SET EXERCISE:
Edit the rows below so that each instance of "Output a click action" becomes "Return a single click action", leaving everything else unchanged.

DATASET EXCERPTS:
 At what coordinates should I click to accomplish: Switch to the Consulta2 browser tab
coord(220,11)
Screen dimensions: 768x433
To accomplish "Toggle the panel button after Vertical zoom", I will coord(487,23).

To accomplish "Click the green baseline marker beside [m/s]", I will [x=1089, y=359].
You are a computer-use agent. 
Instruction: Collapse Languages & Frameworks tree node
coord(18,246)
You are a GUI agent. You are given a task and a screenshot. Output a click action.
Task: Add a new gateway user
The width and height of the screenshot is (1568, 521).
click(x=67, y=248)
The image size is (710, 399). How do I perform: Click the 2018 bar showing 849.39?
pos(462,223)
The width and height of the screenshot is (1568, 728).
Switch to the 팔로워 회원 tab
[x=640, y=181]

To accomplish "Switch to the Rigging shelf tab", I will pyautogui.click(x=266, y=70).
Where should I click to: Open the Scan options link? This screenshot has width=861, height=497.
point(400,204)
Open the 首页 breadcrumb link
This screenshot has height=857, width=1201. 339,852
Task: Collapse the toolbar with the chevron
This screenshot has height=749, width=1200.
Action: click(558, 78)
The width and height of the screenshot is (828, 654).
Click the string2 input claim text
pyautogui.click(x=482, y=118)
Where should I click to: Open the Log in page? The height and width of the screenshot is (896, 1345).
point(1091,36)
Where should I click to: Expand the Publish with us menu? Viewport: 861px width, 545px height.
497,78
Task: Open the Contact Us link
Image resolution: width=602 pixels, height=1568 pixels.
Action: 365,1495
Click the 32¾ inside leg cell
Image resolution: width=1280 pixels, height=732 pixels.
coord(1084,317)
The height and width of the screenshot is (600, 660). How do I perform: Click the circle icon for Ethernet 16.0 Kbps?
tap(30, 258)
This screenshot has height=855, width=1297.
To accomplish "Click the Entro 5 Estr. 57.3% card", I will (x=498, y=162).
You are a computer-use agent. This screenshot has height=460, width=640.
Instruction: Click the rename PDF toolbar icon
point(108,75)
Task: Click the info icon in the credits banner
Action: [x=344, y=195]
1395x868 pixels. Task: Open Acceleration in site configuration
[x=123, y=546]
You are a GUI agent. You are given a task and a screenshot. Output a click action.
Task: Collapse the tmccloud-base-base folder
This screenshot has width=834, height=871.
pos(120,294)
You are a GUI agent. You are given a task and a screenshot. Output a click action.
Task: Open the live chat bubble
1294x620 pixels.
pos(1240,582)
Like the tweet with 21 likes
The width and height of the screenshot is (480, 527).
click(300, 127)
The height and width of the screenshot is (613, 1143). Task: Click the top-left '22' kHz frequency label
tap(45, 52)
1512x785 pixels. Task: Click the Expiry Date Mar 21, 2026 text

WRITTEN RESPONSE:
 At what coordinates should I click to accomplish: Switch to the Consulta2 browser tab
coord(220,11)
Screen dimensions: 768x433
To accomplish "Toggle the panel button after Vertical zoom", I will coord(487,23).

To accomplish "Click the green baseline marker beside [m/s]", I will [x=1089, y=359].
You are a computer-use agent. 
Instruction: Collapse Languages & Frameworks tree node
coord(18,246)
You are a GUI agent. You are given a task and a screenshot. Return a single click action.
Task: Add a new gateway user
The width and height of the screenshot is (1568, 521).
click(x=67, y=248)
The image size is (710, 399). How do I perform: Click the 2018 bar showing 849.39?
pos(462,223)
The width and height of the screenshot is (1568, 728).
Switch to the 팔로워 회원 tab
[x=640, y=181]

To accomplish "Switch to the Rigging shelf tab", I will pyautogui.click(x=266, y=70).
Where should I click to: Open the Scan options link? This screenshot has width=861, height=497.
point(400,204)
Open the 首页 breadcrumb link
This screenshot has height=857, width=1201. 339,852
Task: Collapse the toolbar with the chevron
This screenshot has height=749, width=1200.
Action: click(558, 78)
The width and height of the screenshot is (828, 654).
Click the string2 input claim text
pyautogui.click(x=482, y=118)
Where should I click to: Open the Log in page? The height and width of the screenshot is (896, 1345).
point(1091,36)
Where should I click to: Expand the Publish with us menu? Viewport: 861px width, 545px height.
497,78
Task: Open the Contact Us link
Image resolution: width=602 pixels, height=1568 pixels.
Action: 365,1495
Click the 32¾ inside leg cell
Image resolution: width=1280 pixels, height=732 pixels.
coord(1084,317)
The height and width of the screenshot is (600, 660). How do I perform: Click the circle icon for Ethernet 16.0 Kbps?
tap(30, 258)
This screenshot has height=855, width=1297.
To accomplish "Click the Entro 5 Estr. 57.3% card", I will (x=498, y=162).
You are a computer-use agent. This screenshot has height=460, width=640.
Instruction: Click the rename PDF toolbar icon
point(108,75)
Task: Click the info icon in the credits banner
Action: [x=344, y=195]
1395x868 pixels. Task: Open Acceleration in site configuration
[x=123, y=546]
You are a GUI agent. You are given a task and a screenshot. Return a single click action.
Task: Collapse the tmccloud-base-base folder
This screenshot has width=834, height=871.
pos(120,294)
You are a GUI agent. You are given a task and a screenshot. Return a single click action.
Task: Open the live chat bubble
1294x620 pixels.
pos(1240,582)
Like the tweet with 21 likes
The width and height of the screenshot is (480, 527).
click(300, 127)
The height and width of the screenshot is (613, 1143). Task: Click the top-left '22' kHz frequency label
tap(45, 52)
1512x785 pixels. Task: Click the Expiry Date Mar 21, 2026 text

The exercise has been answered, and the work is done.